OWEN HARTY, PLAINTIFF,
v.
ROSS DRESS FOR LESS, INC., DEFENDANT.



ORDER

This cause comes before the Court on Plaintiff's Motion for Attorney's Fees and Costs (Doc. 32) and the Defendant's Response thereto (Doc. 35).

I. Background

On March 8, 2011, Plaintiff initiated this suit for injunctive relief under the Americans with Disabilities Act ("ADA"). In a common ADA case such as this, the Court issues a scheduling order designed to facilitate settlement and resolve the case efficiently--the Court issued such an order in this case on March 13, 2011. (Doc. 5). The parties subsequently reached a settlement and filed a "notice of settlement stipulation" with the Court on November 2, 2011. (Doc. 30). This "notice" however, was not a motion and did not request that the Court take any action to either approve the settlement, or enforce its terms. Accordingly, the Court construed it under Local Rule 3.08 and issued an order on November 3, 2011, dismissing the case without prejudice. (Doc. 31).

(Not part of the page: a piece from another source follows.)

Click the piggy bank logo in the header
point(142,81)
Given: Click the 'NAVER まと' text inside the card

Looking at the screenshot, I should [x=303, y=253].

Plaintiff now moves for attorney's fees and costs pursuant to 42 U.S.C. § 12205.

II. Analysis

Under the fee-shifting provision of the ADA, "[i]n any action or administrative proceeding commenced pursuant to this chapter, the court or agency, in its discretion, may allow the prevailing party, other than the United States, a reasonable attorney's fee, including litigation expenses, and costs . . . ." 42 U.S.C. § 12205. "Prevailing party" is defined as "[a] party in whose favor a judgment is rendered, regardless of the amount of damages awarded." Buckhannon Bd. and Care Home, Inc. v. West Virginia Dept. of Health and Human Resources, 532 U.S. 598, 604 (2001), superseded by statute on other grounds, Open Government Act of 2007, Pub.L. No. 110--175, 121 Stat. 2524.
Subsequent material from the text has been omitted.